Mass for former St. Aloysius principal set for Friday
For more than 20 years, the Rev. Alfred Camp served as a teacher, principal and development director for St. Aloysius High School.
Thursday, Vicksburg Catholic Schools’ students, teachers, staff and alumni will remember Camp, who died Sunday in Madison, with a morning prayer service Friday at 7:45 a.m. at the St. Aloysius gym.
A funeral Mass will be said for Camp Sept. 11 at noon at St. Mary Basilica in Natchez.
Camp came to St. Aloysius as a teacher in 1968, and is remembered for having a passion for education and being a disciplinarian who was always available to students and faculty. He is most remembered, however, for keeping Catholic secondary education in Vicksburg in the wake of a 1977 fire that destroyed St. Aloysius.
“St. Aloysius would not be here today if it had not been for Father Camp,” said Jim Salmon, who was a student and teacher when Camp was principal. “We wouldn’t have Catholic high school education in Vicksburg without him.
“After the school burned, there was a meeting to discuss the future, and the great majority of the people wanted to rebuild, but the diocese, some of the leaders from the diocese, suggested we have the elementary and not rebuild St. Al, and Father Camp would not hear of it,” he said.
“He pretty much told them thanks for their advice but he would take care of it. He was not going to let St. Al close on his watch.”
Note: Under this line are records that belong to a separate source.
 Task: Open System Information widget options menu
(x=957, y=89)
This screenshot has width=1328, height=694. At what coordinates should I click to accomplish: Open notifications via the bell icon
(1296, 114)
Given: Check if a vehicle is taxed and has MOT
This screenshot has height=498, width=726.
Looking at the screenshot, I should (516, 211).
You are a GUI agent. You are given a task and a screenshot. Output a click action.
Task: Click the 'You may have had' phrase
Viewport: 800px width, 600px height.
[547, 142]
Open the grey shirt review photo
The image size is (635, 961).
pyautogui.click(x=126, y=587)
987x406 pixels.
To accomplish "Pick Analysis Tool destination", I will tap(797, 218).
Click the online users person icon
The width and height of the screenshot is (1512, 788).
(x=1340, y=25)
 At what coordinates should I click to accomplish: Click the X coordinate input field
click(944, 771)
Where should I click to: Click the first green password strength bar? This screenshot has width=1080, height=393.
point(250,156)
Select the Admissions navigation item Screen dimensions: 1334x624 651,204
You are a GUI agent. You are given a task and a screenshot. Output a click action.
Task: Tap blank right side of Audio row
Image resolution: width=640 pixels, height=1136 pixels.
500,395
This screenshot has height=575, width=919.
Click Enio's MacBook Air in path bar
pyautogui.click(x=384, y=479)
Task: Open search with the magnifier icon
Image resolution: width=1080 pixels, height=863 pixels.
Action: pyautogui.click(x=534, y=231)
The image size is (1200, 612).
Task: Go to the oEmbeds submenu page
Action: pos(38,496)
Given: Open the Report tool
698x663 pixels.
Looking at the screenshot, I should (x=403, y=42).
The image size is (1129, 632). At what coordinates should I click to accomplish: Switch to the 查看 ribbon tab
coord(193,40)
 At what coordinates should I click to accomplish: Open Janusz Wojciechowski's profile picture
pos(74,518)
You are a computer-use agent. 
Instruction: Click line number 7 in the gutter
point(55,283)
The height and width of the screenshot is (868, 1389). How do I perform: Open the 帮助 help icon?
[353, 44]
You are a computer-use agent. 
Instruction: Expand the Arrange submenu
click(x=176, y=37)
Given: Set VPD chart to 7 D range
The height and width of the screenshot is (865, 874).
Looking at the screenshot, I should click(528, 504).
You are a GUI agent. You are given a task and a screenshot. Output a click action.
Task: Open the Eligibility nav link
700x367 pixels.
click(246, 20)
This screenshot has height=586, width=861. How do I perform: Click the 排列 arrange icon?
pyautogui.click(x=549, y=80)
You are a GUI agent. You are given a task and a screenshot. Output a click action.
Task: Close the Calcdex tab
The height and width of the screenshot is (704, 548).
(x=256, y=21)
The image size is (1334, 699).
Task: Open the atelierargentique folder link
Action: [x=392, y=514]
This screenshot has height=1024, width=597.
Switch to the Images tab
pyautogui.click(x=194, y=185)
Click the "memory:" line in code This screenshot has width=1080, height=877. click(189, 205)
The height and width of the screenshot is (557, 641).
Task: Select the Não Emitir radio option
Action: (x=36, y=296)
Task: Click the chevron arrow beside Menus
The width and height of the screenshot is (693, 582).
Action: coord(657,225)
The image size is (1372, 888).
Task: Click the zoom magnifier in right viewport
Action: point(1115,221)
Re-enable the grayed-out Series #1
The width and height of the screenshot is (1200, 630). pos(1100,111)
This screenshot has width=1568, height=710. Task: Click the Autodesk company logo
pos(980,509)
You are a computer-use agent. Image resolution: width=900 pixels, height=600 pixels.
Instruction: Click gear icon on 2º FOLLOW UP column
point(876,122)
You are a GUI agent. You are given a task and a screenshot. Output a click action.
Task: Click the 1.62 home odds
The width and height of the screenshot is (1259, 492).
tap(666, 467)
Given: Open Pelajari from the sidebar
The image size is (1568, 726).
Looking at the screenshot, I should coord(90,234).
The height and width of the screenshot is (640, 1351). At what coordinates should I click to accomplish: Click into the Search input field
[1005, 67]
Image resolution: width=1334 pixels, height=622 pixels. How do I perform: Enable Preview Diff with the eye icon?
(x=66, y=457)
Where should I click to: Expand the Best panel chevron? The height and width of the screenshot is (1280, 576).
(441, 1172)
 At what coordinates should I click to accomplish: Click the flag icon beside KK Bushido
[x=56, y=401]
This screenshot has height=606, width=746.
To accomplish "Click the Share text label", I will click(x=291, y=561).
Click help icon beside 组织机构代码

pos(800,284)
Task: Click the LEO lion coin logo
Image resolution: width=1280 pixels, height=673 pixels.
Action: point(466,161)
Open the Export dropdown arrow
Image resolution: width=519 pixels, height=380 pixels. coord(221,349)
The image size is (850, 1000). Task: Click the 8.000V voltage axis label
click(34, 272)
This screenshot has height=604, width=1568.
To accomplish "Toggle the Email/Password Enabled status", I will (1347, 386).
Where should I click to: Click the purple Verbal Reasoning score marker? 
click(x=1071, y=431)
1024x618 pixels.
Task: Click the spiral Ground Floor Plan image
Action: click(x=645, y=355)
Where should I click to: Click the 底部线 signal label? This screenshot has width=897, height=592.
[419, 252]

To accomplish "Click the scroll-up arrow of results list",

Salmon said Camp was involved in every aspect of building the new school, from fundraising and finding a location for the new school, to reviewing plans.
“He was in every phase; there simply wouldn’t be a school without him.”
He called Camp “A principal’s principal. Father Camp was a man of his word. If he told you something, you could take it to the bank.
“Under Father Camp, there was never any time you didn’t know what was going on. You knew what to do and what was expected, and when you didn’t do what was expected, he talked to you about it.”
Salmon said Camp was very generous, and gave back most of his salary to school-sponsored charities and fundraisers. And while he was strict, students knew if they needed something or someone to talk to, they could go to him.
“He was very open, very helpful, and the kids knew it, too,” he said.
Lisa Reid, who was a student when Camp was principal, said he “touched all of us in many ways.
“He was definitely very much in charge as principal. He was firm and he could be quite stern if the situation called for it, but he also had a very wry sense of humor; he loved a good joke,” she said.
“He loved to teach and he was a good teacher, and he took a very special interest in students who were struggling; he seemed to know students who needed a firm hand, and I think it’s those students today who remember him most fondly — the ones he kept from really going off the tracks.”
Former St. Aloysius principal Buddy Strickland said he got to know Camp over time and became good friends with him.
“You knew who he was; you knew what kind of a man he was and what he stood for,” he said. “The four years that I was at St. Aloysius, he would call me on the feast day of St. Aloysius every year and talk with me.”
Strickland said he last visited Camp about a month ago.
“He still had a quick tongue and he was really doing well. He was sitting up reading the newspaper,” Strickland said. “I had probably a 20-minute visit with him. He was a remarkable man.”